DIRECTIONS.
1. Can you sum up the article on the vitamin B3 study in two sentences?
2. Could you reproduce the part of the article on the vitamin B3 study that begins at the words "The ground-breaking research, which" and stops after "vegetables and vegemite."?
TEXT EXCERPT START
World-first breakthrough offers missing link for birth defects and miscarriages

14 August 2017

A simple dietary supplement could prevent hundreds of babies from being miscarried or being born with birth defects, a world-first study has found.

The ground-breaking research, which was conducted at the Victor Chang Cardiac Research Institute and led by Professor Sally Dunwoodie, has not only identified that a deficiency in a vital molecule, known as NAD, is a major cause of miscarriages and birth defects but has also identified that the dietary supplement vitamin B3, (also known as niacin) can help to prevent these defects.

Nicotinamide adenine dinucleotide (NAD) which is one of the most important molecules in all living cells and is vital for the correct development of a baby’s organs in the womb, is produced from the B3 found naturally in foods like meat, green vegetables and vegemite. 

It is hoped that by ensuring women are receiving the appropriate amount of B3 during pregnancy, particularly early pregnancy, that the number of birth defects like heart, spinal, kidney and cleft palate problems as well as miscarriages will be significantly reduced.

The findings of the study, which were officially published in the New England Journal of Medicine, offer enormous promise particularly for the Heart Centre for Children in relation to congenital heart disease, of which 80% of cases have no known cause.  

Professor David Winlaw, Head of Cardiac Surgery at The Children’s Hospital at Westmead, said the findings are “extremely exciting” and may be the environment link that has been missing.
TEXT EXCERPT END
RECORD EXCERPTS START
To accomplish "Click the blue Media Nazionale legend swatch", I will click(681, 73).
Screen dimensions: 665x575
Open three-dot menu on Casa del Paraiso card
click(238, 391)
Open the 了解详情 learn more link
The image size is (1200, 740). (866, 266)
RECORD EXCERPTS END
RECORD EXCERPTS START
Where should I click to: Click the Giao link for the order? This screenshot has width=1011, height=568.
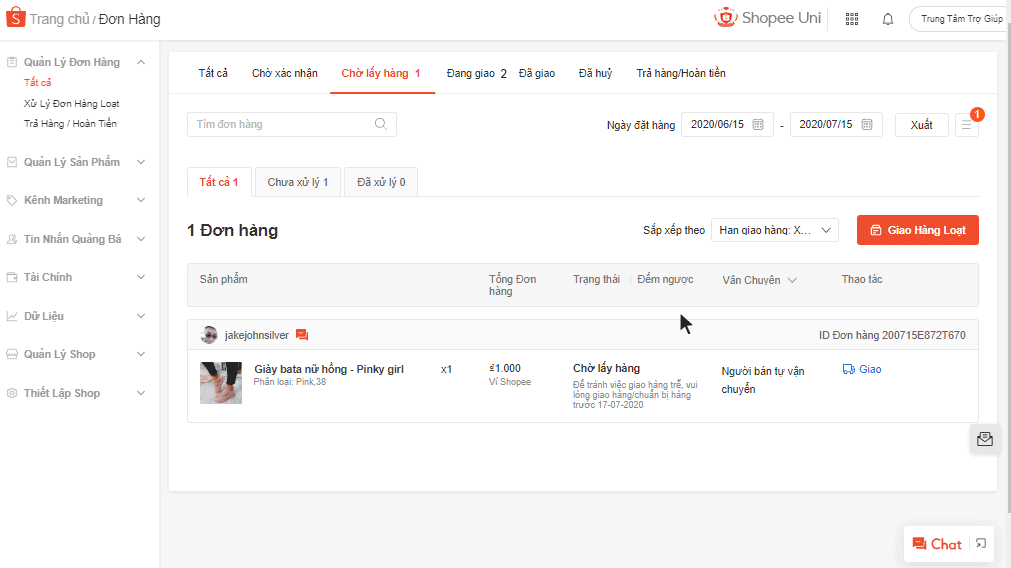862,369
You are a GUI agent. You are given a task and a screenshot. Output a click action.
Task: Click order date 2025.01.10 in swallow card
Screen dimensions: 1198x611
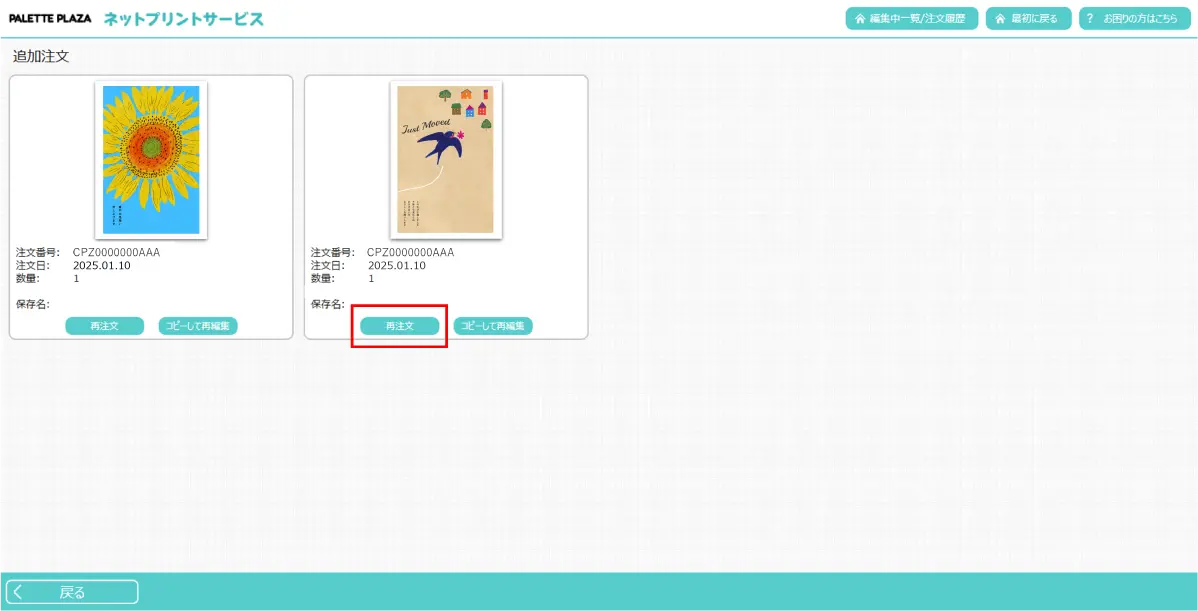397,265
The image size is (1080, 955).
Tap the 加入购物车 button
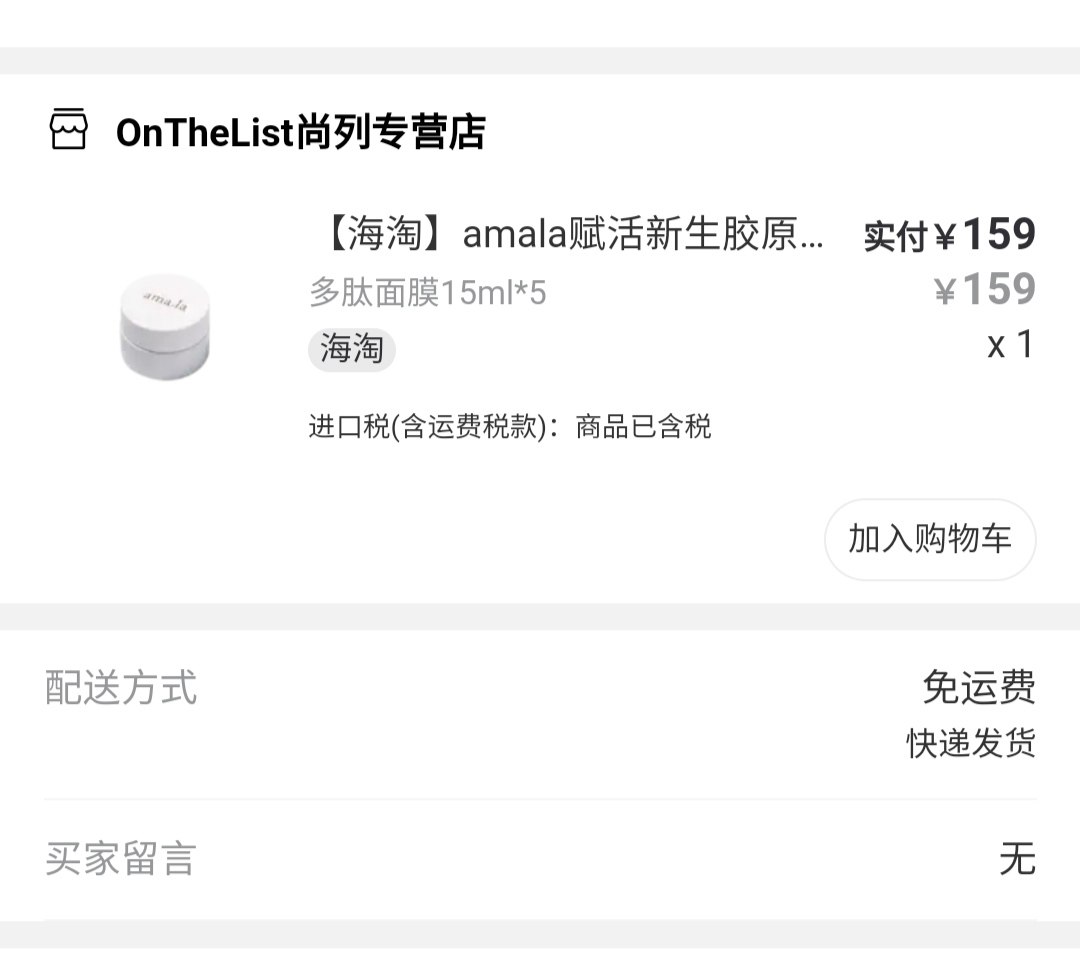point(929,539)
RECORD EXCERPTS END
SOLUTIONS BY TASK.
1. A study led by Professor Sally Dunwoodie at the Victor Chang Cardiac Research Institute found that a deficiency in the molecule NAD is a major cause of miscarriages and birth defects, and that the dietary supplement vitamin B3 can help prevent them. NAD is produced from B3 found in foods like meat, green vegetables and vegemite, and it is hoped that ensuring pregnant women get enough B3 will significantly reduce birth defects and miscarriages.

2.
The ground-breaking research, which was conducted at the Victor Chang Cardiac Research Institute and led by Professor Sally Dunwoodie, has not only identified that a deficiency in a vital molecule, known as NAD, is a major cause of miscarriages and birth defects but has also identified that the dietary supplement vitamin B3, (also known as niacin) can help to prevent these defects.

Nicotinamide adenine dinucleotide (NAD) which is one of the most important molecules in all living cells and is vital for the correct development of a baby’s organs in the womb, is produced from the B3 found naturally in foods like meat, green vegetables and vegemite.